Dr. Bruck is an established psychiatrist who diagnoses and treats patients at her own private practice in New York City, New York, which she launched in 2006. As such, she provides psychopharmacology, psychotherapy, and a based-on-hard-science guidance on lifestyle modification that may significantly improve patients’ well-being.
Prescribing medications and offering individual psychotherapy, Dr. Bruck believes in treatment which takes into account the whole person with their psychiatric, psychological, social, and spiritual issues. Her aim is to foster hope and insight, decrease suffering, and help her patients achieve more freedom through personal growth.

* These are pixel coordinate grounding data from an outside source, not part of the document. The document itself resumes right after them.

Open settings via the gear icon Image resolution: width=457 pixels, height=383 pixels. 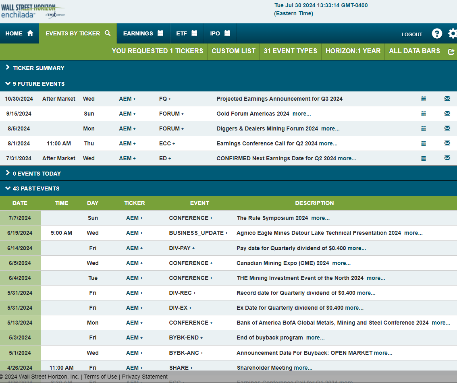pyautogui.click(x=453, y=34)
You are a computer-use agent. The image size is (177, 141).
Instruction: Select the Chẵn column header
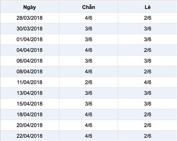click(x=89, y=7)
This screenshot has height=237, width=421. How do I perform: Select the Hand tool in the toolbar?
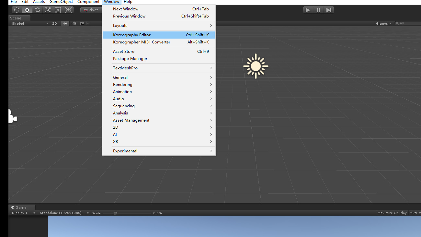coord(17,10)
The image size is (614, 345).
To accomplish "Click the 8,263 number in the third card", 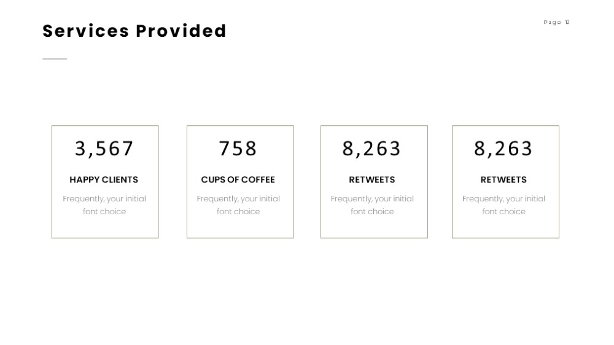I will (x=371, y=149).
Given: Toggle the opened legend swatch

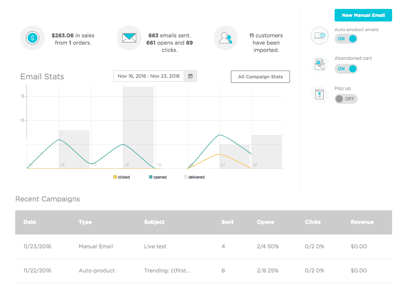Looking at the screenshot, I should pyautogui.click(x=151, y=177).
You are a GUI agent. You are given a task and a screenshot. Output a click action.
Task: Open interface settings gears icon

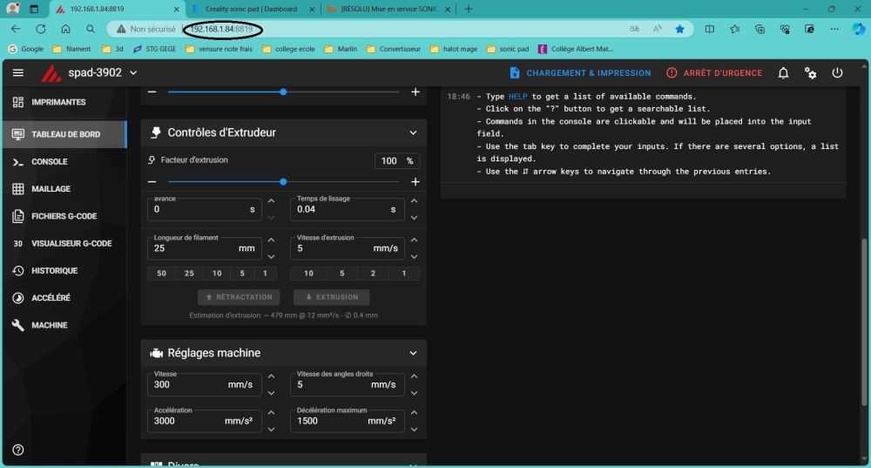coord(810,73)
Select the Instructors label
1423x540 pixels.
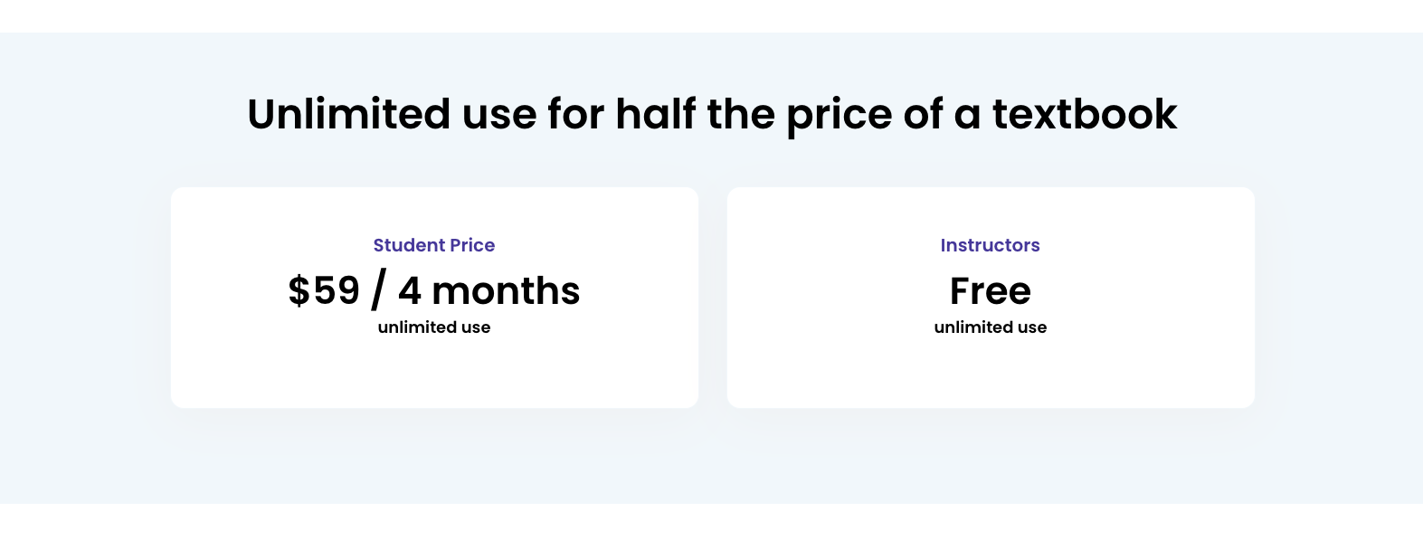tap(991, 245)
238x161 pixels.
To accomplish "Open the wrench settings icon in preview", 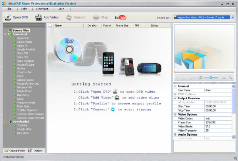I will point(230,78).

Having been practicing psychiatry for over two decades, she has staff memberships at several local hospitals, including NYU/Bellevue and Mount Sinai Beth Israel, where she is physician-in-charge of the ACT Program; and the Zirinsky Center for Bipolar Disorder at Mount Sinai Beth Israel, where she is an attending physician. She also serves as an Assistant Professor of Clinical Psychiatry at the Icahn School of Medicine at Mount Sinai.
Back in 1996, Dr. Bruck earned her medical degree from the Medical University of Vienna. Upon relocating to the United States, she went on to serve her residency at Beth Israel Deaconess Medical Center in 1999. This was followed by a fellowship in geriatric psychiatry at the same educational venue in 2003, and an additional fellowship in psychoanalysis at the New York Psychoanalytic Institute.

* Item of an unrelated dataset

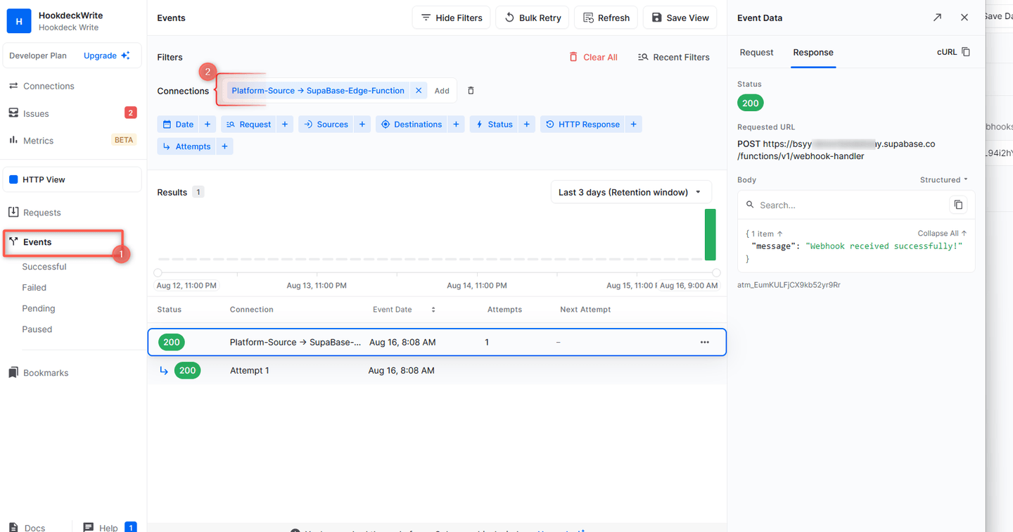Screen dimensions: 1013x532
Task: Collapse the Attempt 1 sub-row arrow
Action: point(164,371)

Considering herself “privileged to serve as science’s small vehicle of change”, the doctor has published in the fields of psychotherapy research, dementia, and seasonal affective disorders. She is also a published novelist, which aids in her understanding of the creative processes and human nature.
Furthermore, she is board-certified in psychiatry by the American Board of Psychiatry and Neurology (ABPN). The ABPN is a not-for-profit corporation dedicated to promoting high-quality patient care for the public through the initial and continuing certification of psychiatrists and neurologists.
Psychiatry is the medical specialty devoted to the diagnosis, prevention, and treatment of mental disorders. These include various maladaptations related to mood, behavior, cognition, and perceptions. Psychiatrists evaluate, diagnose, and treat patients with mental, emotional, and behavioral disorders. They conduct thorough psychiatric evaluations, develop treatment plans, prescribe medication, and evaluate treatment results.
Having lived in Moscow, Vienna, and New York for many years, Dr. Bruck appreciates the beauty and relativity of all things human, and can provide treatment in Russian, German, and English. She attributes her success to her love for her patients, her genuine interest in their needs, as well as her love for science and psychiatry.
Outside of the office, she enjoys reading, writing, listening to music, spending time with her family, and living in New York City. Her favorite professional publications include The American Journal of Psychiatry and The American Journal of Community Psychology.